CONTER OU ESTAR CONTIDO
Oz

Eu sei, não estou preparado para escrever sobre o tempo. A bem dizer, nunca estou preparado para escrever sobre coisa alguma. Às vezes um ou outro caminho de escrita - ou uma luz, como queira chamar - desaba sobre mim e de repente percebo que escrevi, não deixei passar o momento. Cada momento é único, é imperioso. Sempre achei que o processo de criação envolve forças que desconheço, forças que não sei se estão no obscuro da mente ou se no infinito do cosmos. Com é que vou explicar isso? Estou a considerar que o escrever é quase sempre um ato de entrega ao desconhecido.

O desconhecido vive em eterna luta com legiões altaneiras de palavras. O renovável exército de palavras está a serviço do tempo. A função das palavras: inscrever o desconhecido no tempo, torná-lo universal. No caminho para a universalidade é que se trava o mais fatal dos combates: o do homem com o tempo.

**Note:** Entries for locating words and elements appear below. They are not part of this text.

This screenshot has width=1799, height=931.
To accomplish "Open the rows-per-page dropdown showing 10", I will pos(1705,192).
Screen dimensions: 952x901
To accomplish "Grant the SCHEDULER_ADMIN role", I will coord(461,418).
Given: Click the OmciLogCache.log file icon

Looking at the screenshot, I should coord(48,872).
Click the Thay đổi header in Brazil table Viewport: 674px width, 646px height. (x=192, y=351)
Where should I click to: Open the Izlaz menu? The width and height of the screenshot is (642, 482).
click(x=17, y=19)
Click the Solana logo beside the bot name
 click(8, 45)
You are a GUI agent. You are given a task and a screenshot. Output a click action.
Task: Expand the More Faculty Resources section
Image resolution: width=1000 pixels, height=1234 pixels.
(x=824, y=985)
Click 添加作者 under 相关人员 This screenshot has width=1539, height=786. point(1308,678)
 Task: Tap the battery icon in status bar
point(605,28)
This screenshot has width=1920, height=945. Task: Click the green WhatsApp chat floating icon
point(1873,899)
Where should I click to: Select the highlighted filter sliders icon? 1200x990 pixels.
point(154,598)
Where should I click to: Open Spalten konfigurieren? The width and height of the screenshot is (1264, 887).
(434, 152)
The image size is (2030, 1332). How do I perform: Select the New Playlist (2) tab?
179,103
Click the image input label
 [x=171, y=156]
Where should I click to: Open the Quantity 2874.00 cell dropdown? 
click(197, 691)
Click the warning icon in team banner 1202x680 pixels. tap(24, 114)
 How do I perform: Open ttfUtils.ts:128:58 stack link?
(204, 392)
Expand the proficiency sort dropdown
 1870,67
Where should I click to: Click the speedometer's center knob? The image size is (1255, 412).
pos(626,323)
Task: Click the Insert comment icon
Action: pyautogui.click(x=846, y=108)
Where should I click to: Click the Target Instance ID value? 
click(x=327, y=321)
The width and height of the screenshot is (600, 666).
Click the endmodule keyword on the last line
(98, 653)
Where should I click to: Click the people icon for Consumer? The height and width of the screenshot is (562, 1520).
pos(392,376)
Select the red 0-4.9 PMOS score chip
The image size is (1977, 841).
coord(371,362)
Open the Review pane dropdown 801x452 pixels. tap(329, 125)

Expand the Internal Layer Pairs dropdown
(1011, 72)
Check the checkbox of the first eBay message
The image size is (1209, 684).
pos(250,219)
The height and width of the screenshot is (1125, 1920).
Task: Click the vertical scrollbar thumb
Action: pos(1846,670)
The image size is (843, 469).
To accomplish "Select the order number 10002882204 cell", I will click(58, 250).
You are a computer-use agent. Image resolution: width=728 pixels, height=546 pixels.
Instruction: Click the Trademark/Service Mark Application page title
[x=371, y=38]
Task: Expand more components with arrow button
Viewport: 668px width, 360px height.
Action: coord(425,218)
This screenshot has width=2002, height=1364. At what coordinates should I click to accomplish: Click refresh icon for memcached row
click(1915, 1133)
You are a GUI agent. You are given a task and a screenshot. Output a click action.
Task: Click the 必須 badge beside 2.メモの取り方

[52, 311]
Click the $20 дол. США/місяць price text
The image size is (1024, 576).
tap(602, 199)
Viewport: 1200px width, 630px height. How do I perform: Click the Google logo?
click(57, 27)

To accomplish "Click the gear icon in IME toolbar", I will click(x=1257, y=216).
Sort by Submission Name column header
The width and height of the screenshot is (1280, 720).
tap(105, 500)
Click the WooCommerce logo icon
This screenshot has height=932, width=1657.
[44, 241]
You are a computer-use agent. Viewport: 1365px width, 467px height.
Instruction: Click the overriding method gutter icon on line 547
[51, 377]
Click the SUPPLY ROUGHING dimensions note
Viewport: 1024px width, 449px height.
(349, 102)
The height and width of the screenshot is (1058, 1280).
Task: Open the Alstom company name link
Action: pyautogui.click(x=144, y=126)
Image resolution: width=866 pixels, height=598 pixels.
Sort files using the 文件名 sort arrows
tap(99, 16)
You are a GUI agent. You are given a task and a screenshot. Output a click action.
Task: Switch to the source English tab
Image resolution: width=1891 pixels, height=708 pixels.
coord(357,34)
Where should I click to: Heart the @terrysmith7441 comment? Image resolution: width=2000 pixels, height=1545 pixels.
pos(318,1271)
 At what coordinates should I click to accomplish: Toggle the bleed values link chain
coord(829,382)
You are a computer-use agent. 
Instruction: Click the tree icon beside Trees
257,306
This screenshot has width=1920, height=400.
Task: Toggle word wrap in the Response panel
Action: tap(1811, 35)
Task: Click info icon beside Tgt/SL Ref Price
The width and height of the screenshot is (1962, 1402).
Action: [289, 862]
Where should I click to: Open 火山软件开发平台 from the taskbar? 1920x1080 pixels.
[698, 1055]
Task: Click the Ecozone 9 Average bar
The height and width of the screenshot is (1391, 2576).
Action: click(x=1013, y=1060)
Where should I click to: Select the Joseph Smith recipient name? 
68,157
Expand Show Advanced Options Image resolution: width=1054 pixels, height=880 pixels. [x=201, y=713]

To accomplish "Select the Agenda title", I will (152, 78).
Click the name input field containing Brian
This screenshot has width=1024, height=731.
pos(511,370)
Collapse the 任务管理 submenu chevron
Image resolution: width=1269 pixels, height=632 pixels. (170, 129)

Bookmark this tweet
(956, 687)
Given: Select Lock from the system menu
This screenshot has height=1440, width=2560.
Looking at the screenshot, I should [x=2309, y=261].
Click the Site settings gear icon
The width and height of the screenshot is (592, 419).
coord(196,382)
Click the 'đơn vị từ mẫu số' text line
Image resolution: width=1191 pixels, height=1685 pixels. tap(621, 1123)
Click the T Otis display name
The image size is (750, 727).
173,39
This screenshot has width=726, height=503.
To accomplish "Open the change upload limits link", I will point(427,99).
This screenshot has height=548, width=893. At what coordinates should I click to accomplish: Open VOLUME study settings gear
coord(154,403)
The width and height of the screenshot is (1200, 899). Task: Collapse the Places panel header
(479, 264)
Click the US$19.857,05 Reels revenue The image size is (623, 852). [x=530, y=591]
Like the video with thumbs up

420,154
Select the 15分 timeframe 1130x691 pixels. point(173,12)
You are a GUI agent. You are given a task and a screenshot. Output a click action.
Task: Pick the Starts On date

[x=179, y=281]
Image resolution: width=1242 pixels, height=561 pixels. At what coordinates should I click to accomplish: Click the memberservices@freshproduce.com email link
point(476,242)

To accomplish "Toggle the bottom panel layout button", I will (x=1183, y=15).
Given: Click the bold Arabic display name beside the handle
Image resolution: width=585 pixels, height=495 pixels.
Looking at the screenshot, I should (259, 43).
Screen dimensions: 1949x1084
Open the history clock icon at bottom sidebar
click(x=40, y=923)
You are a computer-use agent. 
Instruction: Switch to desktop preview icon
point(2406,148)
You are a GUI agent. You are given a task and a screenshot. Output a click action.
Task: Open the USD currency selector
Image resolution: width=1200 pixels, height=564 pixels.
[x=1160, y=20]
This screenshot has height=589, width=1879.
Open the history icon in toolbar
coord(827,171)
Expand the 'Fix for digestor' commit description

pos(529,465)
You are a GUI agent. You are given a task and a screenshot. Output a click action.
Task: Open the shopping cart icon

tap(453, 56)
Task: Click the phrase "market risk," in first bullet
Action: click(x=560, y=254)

Frente ao tempo não pode o homem nunca vacilar: contém ou está contido? É imperioso que saiba exatamente sua posição: contém ou está contido? É imperioso. É imperioso. É imperioso. Contém ou está contido?

Essa relação importa sobretudo à História. Os que se assenhorearam do tempo são os que o contiveram, são os que têm nome, são os que flertaram com a imortalidade. Os que são sem nome, estes estiveram ou estão contidos no tempo. Viveram, é certo, tanto ou mais que os primeiros, mas pensaram ser embaraçoso visualizar e até mesmo desejar a imortalidade e se contentaram em flertar com o cotidiano.

Se isso ou aquilo foi bom ou se foi ruim, não cabe aqui colocar. Para isso são determinantes as circunstâncias de cada acontecimento. Às vezes, estar contido é tão melhor. Já conter e não saber o que fazer com o tempo que se contém pode ser fatal.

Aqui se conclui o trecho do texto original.